La criomicroscopía electrónica, galardonada ayer con el Nobel de Química, revolucionará el desarrollo de nuevos medicamentos.

Los microscopios crioelectrónicos, que cuestan varios millones de dólares, permiten reconocer pequeñas estructuras tridimensionales a un nivel atómico.

Por un lado están los microscopios tradicionales que utilizan luz. También existen los microscopios electrónicos, que emplean electrones y consiguen una resolución mucho mayor. Pero esos rayos necesitan un vacío en el que las biomoléculas pueden colapsar, por lo que fue necesario dar un paso más.

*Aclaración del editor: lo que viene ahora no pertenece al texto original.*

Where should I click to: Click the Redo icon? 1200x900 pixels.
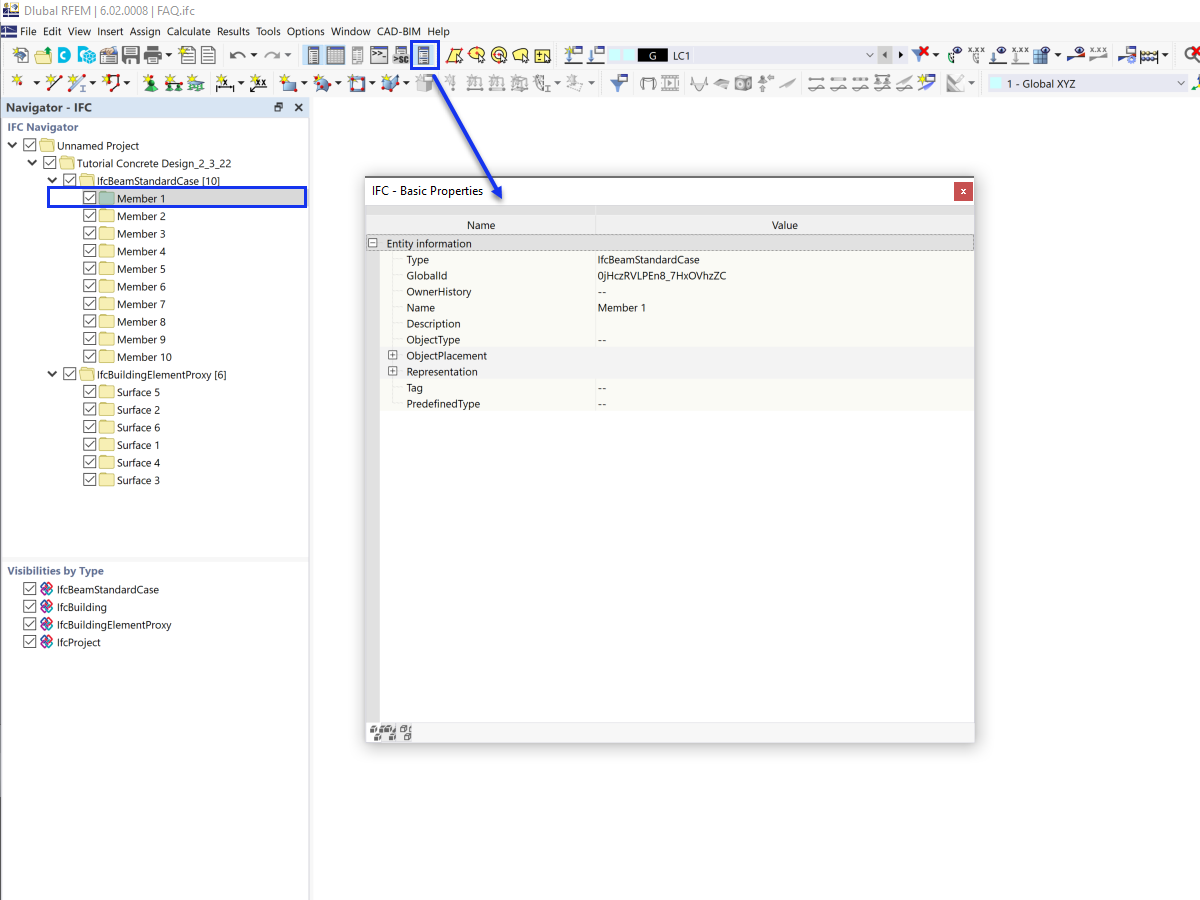pos(274,55)
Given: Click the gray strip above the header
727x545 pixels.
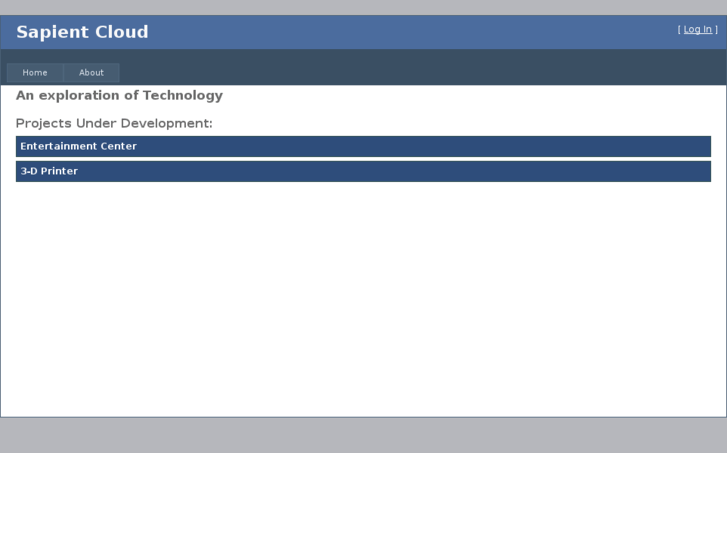Looking at the screenshot, I should pos(363,7).
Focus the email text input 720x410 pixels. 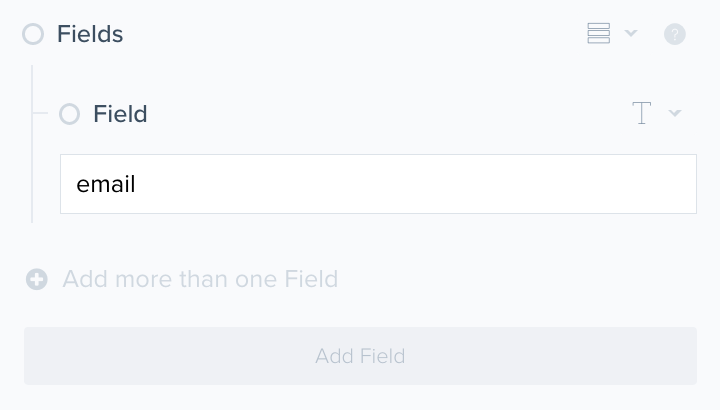click(378, 184)
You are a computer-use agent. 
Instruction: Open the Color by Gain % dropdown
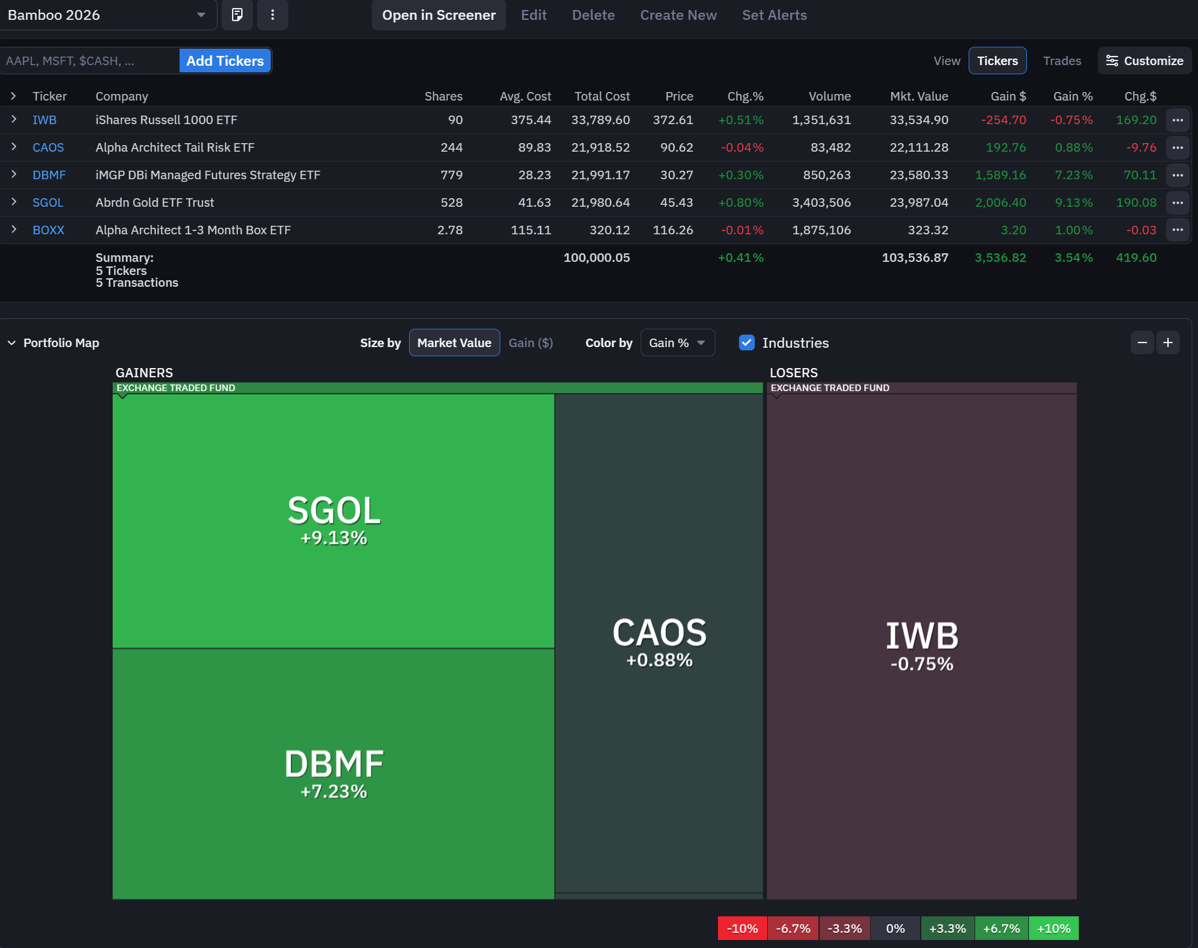(x=677, y=343)
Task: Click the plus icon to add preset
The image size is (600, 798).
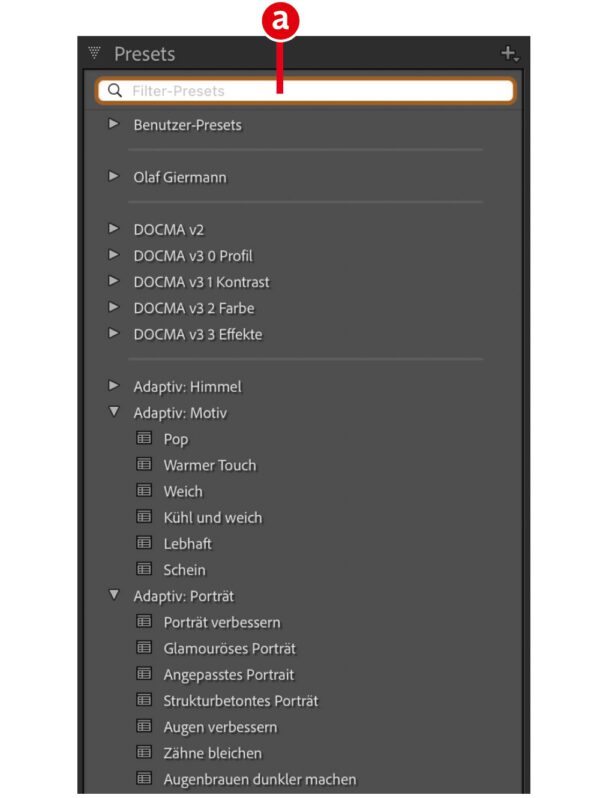Action: [509, 54]
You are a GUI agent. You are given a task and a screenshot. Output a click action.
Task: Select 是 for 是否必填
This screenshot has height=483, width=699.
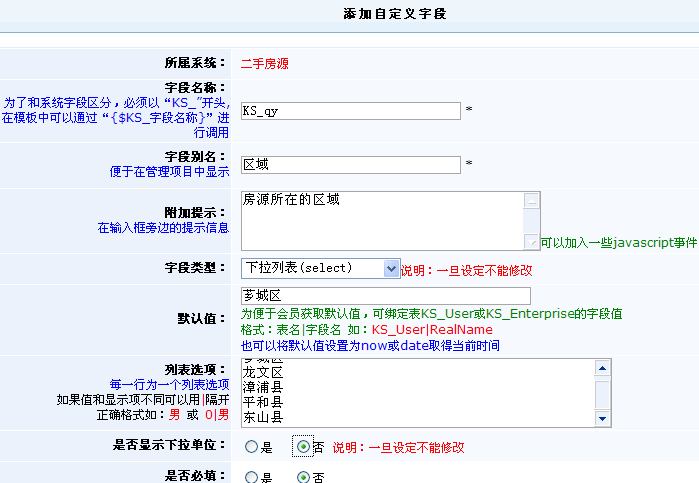[251, 478]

En el caso de los microscopios crioelectrónicos (del griego “kryos”, frío), las moléculas prácticamente se congelan de forma ultrarrápida con ayuda de nitrógeno muy frío o helio. Las moléculas son enfriadas con tanta rapidez que mantienen en gran medida su estructura.

Según el Comité Nobel, esta nueva tecnología revolucionará el desarrollo de nuevos medicamentos. “Podremos desarrollar nuevos medicamentos a un nivel completamente nuevo”, explicó a dpa Peter Somfai, miembro del jurado. “Ahora podemos ver en acción las enzimas, las moléculas de la vida”.

Gracias a la criomicroscopía electrónica hace poco se consiguió obtener una imagen excelente del virus del Zika que azotó Brasil y otros países latinoamericanos. “Ahora tenemos una nueva perspectiva sobre cómo atacarlo”, apuntó Somfai, especialista en química orgánica en la Universidad de Lund (Suecia).

Lo mismo ocurre con la preocupante y cada vez mayor resistencia a los antibióticos. “Tenemos una nueva posibilidad de desarrollar medicamentos contra bacterias resistentes”, señala.

Joachim Frank, Jacques Dubochet y Richard Henderson, galardonados hoy con el Nobel, impulsaron la técnica en los años 80 y 90, aunque entonces las imágenes todavía tenían una resolución demasiado baja. “Ahora esa tecnología ha explotado”, apunta Somfai, y muchas universidades y farmacéuticas quieren contar con ella. Pronto será habitual en la investigación de medicamentos, vaticinó.